As we have mentioned, division 2, chapter 4, article 4 of the EJL, within which section 704.740 is found, pertains to the homestead exception. Section 704.710, subdivision (a), defines “dwelling” as “a place where a person resides.” Subdivision (c) of this section, in turn, defines “homestead” as “the principal dwelling (1) in which the judgment debtor or the judgment debtor's spouse resided on the date the judgment creditor's lien attached to the dwelling, and (2) in which the judgment debtor or the judgment debtor's spouse resided continuously thereafter until the date of the court determination that the dwelling is a homestead.” “Subdivision (c) is intended to preclude a judgment debtor from moving into a dwelling after creation of a judgment lien or after levy in order to create an exemption.” (16 Cal. Law Revision Com. Rep. (1982) p. 1421.)

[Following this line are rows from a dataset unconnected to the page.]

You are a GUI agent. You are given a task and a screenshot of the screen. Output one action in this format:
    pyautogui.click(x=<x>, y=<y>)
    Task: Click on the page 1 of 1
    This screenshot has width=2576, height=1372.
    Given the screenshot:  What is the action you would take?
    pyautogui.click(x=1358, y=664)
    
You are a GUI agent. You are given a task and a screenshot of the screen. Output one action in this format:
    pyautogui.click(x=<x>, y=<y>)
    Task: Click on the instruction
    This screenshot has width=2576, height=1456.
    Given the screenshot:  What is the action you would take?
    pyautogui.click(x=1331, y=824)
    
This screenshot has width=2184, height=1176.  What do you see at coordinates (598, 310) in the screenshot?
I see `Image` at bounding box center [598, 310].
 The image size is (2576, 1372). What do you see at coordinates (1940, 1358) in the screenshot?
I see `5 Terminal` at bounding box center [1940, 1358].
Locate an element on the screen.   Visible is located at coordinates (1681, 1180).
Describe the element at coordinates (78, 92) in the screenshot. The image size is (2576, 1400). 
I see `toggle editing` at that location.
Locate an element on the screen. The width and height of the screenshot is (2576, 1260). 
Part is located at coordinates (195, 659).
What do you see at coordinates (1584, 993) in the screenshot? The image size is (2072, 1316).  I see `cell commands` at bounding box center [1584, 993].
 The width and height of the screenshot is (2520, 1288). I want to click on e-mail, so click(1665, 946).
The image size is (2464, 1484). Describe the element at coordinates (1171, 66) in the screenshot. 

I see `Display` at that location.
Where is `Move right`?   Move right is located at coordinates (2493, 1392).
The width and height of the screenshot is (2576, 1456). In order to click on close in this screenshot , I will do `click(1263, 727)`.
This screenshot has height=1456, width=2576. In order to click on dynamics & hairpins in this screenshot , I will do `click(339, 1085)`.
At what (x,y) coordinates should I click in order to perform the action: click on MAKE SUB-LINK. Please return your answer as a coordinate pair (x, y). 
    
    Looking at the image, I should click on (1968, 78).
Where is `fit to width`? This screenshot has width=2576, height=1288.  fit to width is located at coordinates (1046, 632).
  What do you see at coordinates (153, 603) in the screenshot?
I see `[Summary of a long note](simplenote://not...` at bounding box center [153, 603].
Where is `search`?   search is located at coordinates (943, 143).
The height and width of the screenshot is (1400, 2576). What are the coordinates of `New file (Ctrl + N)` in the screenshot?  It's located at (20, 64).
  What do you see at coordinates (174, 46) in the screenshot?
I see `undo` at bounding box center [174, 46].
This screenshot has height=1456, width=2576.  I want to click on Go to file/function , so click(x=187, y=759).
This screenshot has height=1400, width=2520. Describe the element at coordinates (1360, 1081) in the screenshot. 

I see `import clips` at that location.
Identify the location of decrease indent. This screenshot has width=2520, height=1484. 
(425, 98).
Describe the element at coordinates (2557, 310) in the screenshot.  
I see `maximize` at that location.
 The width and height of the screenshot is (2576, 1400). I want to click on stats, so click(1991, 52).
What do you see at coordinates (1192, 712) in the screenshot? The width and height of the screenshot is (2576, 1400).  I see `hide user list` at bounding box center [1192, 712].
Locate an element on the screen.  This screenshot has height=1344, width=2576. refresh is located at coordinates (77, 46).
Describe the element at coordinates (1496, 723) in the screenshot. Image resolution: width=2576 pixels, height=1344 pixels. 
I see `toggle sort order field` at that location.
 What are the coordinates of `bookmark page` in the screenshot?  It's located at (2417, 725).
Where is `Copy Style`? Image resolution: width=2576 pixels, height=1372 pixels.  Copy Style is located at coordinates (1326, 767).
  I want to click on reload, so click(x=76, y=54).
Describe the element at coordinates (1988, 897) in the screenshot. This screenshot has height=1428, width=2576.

Under this statutory scheme, the only purpose for the section 704.740 court order proceeding is to determine the homestead or “dwelling exemption.” Stated another way, the concept of “dwelling” does not exist in isolation and apart from the dwelling exemption. Since plaintiff moved onto the Milpitas property after levy he could not establish a dwelling exemption. The section 704.740 procedure is therefore inapplicable. Accordingly, there was no irregularity in the sale upon which to predicate “unfairness” or “undue advantage” for purposes of equitable redemption.
The judgment is affirmed.
1. Further unspecified statutory references are to the Code of Civil Procedure.
2. Section 701.540 details provisions and procedures for notices of sale of an interest in real property. Relying on this statute, plaintiff had advanced that the sheriff did not serve or attempt to serve an occupant of the property when he attempted to post the notice of sale on a conspicuous place.
3. For reasons that are not explained in the record, the judge who heard defendants' post-trial motions was not the trial judge.
4. There is no opinion in the record.
PREMO, Acting P.J.
WE CONCUR: ELIA and BAMATTRE-MANOUKIAN, JJ.